The digital currency market in July 2021

There is an interesting picture emerging in the cryptocurrency market. For a start, Bitcoin’s market share dropped to 50% from 70% while Ethereum’s share rose to 15%. This means that the two leading currencies have the lion’s share of the market, something you maybe knew already. The question now is, can ETH take even more of Bitcoin’s share?

Recognizing key differences between the two is a good place to start to understand how each works and where they fit into the market. Bitcoin is being treated as ‘digital gold’ by investors because of its limited supply. Only 21 million BTC can be created and 18.5 million already exist. Moreover, BTC’s primary use is for payments.

ETH from Ethereum is a different beast. It has more commercial applications than BTC, and it doesn’t have a lifetime supply limit. Each year, up to 18 million new coins can be created. However, as ETH moves from PoW to PoS and tokens are burned, this will limit the number of ETH available by a considerable number.

FinTechZoom reports: “Though both digital assets have seen volatility lately, the difference between the two in their supply process suggests that volatility levels may not always be the same.”

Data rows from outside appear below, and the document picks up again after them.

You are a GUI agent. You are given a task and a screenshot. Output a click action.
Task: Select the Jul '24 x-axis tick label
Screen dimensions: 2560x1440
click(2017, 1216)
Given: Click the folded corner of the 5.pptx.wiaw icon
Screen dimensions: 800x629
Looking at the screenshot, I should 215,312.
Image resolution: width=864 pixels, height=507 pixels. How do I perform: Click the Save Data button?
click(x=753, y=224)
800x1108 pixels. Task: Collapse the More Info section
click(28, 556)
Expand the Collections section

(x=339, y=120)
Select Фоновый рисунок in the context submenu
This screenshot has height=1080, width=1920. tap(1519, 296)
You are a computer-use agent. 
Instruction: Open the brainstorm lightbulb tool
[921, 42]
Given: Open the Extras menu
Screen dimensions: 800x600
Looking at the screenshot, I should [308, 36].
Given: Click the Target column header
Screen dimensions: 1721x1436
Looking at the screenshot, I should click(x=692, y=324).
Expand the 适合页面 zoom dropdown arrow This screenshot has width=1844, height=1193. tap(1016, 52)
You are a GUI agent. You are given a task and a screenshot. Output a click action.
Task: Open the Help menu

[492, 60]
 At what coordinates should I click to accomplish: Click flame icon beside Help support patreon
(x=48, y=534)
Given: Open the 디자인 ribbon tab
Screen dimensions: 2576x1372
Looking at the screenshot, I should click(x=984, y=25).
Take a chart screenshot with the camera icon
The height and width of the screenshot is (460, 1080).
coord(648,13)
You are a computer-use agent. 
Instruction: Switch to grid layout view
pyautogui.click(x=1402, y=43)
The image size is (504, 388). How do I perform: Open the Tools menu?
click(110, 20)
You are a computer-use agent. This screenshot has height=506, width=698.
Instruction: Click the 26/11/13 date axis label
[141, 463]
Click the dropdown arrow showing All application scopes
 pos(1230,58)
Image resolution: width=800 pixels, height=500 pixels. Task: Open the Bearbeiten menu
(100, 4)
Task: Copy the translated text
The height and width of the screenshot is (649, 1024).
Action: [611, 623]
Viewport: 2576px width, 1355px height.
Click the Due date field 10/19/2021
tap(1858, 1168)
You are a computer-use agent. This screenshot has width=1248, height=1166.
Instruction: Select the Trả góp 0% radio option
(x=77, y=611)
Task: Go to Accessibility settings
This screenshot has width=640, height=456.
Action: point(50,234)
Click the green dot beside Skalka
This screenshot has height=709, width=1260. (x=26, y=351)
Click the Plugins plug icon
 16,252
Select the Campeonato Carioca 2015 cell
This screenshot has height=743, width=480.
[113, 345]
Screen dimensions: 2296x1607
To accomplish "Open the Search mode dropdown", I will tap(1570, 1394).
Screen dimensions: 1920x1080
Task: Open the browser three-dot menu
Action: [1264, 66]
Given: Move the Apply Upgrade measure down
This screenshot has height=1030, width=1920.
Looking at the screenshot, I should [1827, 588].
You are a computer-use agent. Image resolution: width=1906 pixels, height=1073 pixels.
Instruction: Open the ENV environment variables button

Blu Putnam of the CME Group says, “When you have tight control of supply, that often leads to more price volatility. When demand shifts, and supply cannot respond, then the demand shift may be reflected in larger price swings compared to commodities.”

Transaction costs are another point to watch, and this is something that has dogged ETH this year, as gas fees rose to exorbitant amounts, making other smart contract blockchains, such as Cardano, look more attractive.

The costs of BTC transactions spiked three times in 2021 and have been again on the rise since May. When transaction fees rise, the price of BTC falls, sometimes by as much as 80% each time.

What’s next for the market? Putnam says “more complexity,” due to “all the choices of venues, from a variety of crypto exchanges, exchange traded funds (or ETFs), and futures on cryptocurrencies in both large institutional and small bite sizes.”